Hundreds of mourners leaving the funeral of a protester launched one of several spontaneous anti-government rallies in Sudan on Friday, as police said "only two" people had died in violence the day before.
Organisers of the ongoing anti-government protests had said three protesters were killed on Thursday.
Protests have rocked Sudan since December 19, when the government raised the price of bread.
The rallies have escalated into broad demonstrations against President Omar al-Bashir's three-decade rule.
"We are not scared, we will not stop" shouted protesters in Khartoum as they returned from the funeral of a demonstrator who died during clashes with riot police in the eastern district of Burri on Thursday, witnesses said.
Video footage showed the dead protester covered in a green shroud being carried to a cemetery, after which mourners marched through the area, witnesses said.
Men and women, many wearing masks and shouting slogans against the government, walked through Burri as thick smoke billowed from burning tyres and rubbish.
Protestors clapped, whistled and flashed the victory sign, while some carried Sudanese flags.
Witnesses said a group of mourners had attacked a police vehicle before the funeral procession.
"The police had to leave the vehicle and flee," a witness said, adding that some protesters climbed and stomped on the vehicle as others cheered.
In a separate demonstration, Muslim worshippers who had gathered for Friday prayers chanted "Freedom, peace, justice" in a mosque in Omdurman, the twin city of Khartoum, witnesses said.
"After the prayers they streamed out of the mosque chanting slogans against the government," a witness told AFP.
"They were immediately confronted by riot police who dispersed them."
A third protest was also swiftly dispersed in an area in the south of the capital, witnesses said.
Later on Friday, protesters took to the streets again in three areas -- two in northern Khartoum's Bahari district and one in Omdurman, witnesses said, adding that riot police quickly confronted them.

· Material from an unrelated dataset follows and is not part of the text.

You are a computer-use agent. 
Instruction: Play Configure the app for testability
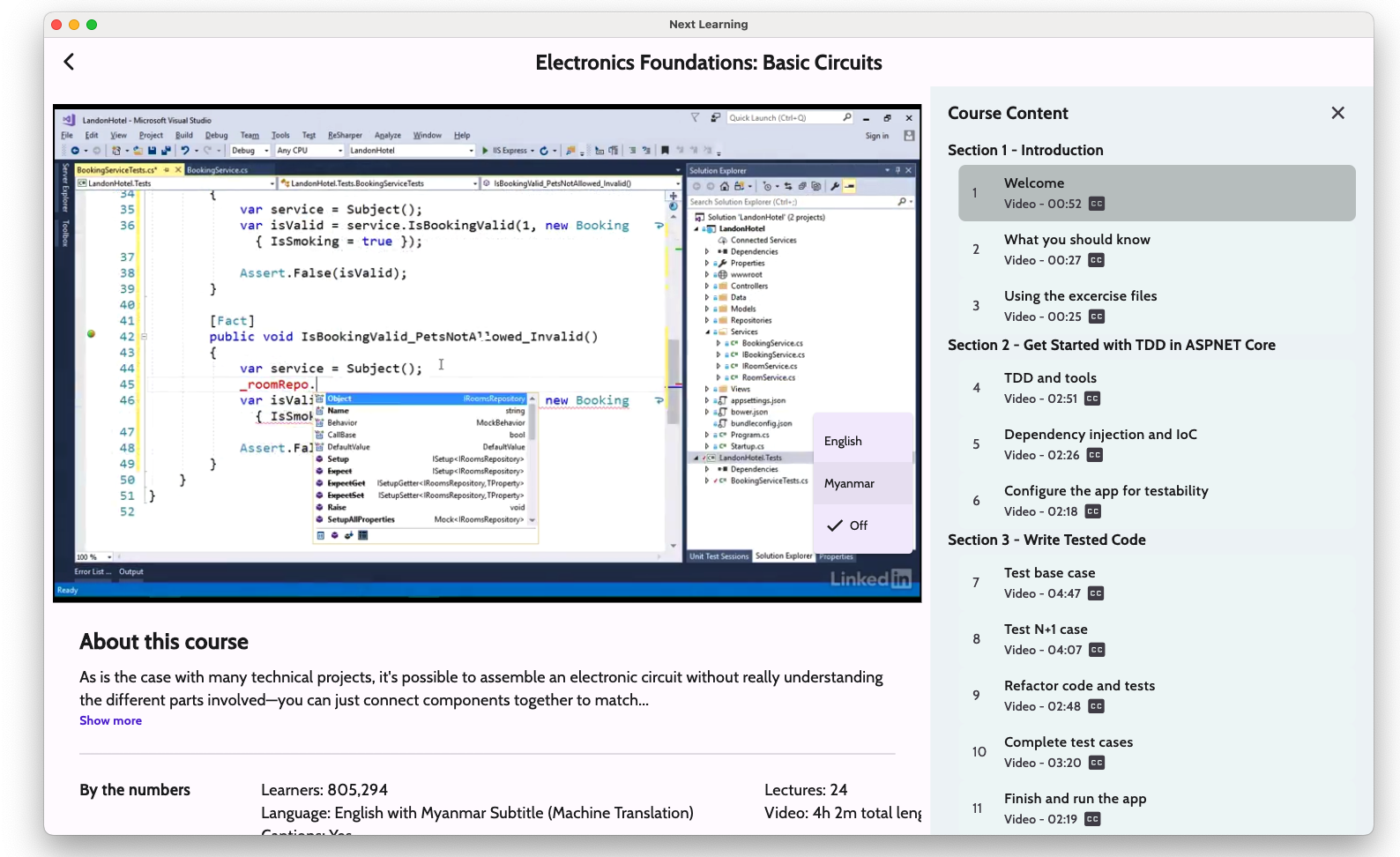pyautogui.click(x=1106, y=491)
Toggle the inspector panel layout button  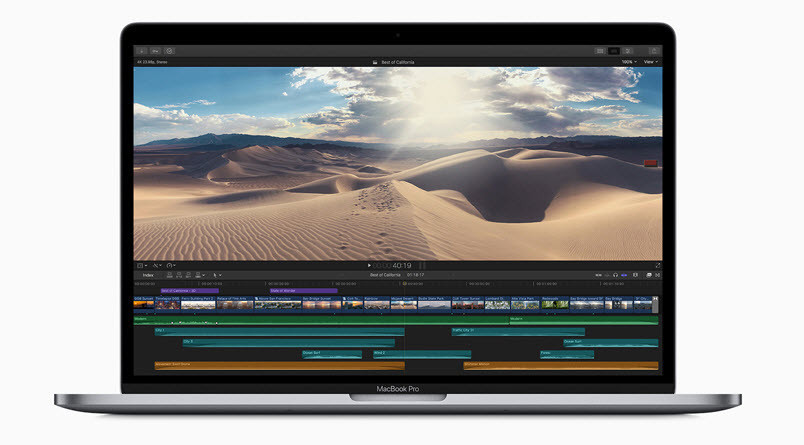pyautogui.click(x=628, y=50)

Riot police on Thursday broke up a march by hundreds of people on the presidential palace in Khartoum chanting "freedom, peace, justice" -- the key slogan of the protest movement.
Hours later, residents of Burri staged a demonstration that led to clashes between riot police and protesters, witnesses said.
Criticism at UN
A doctors' committee linked to the Sudanese Professionals Association (SPA) that is spearheading the protest movement said a child and doctor were killed during Thursday's demonstrations in the capital.
The SPA later said another protester had also died during the day.
But police spokesman General Hashim Abdelrahim told reporters Friday that "only two people died and not three. I insist that only two people died from their injuries."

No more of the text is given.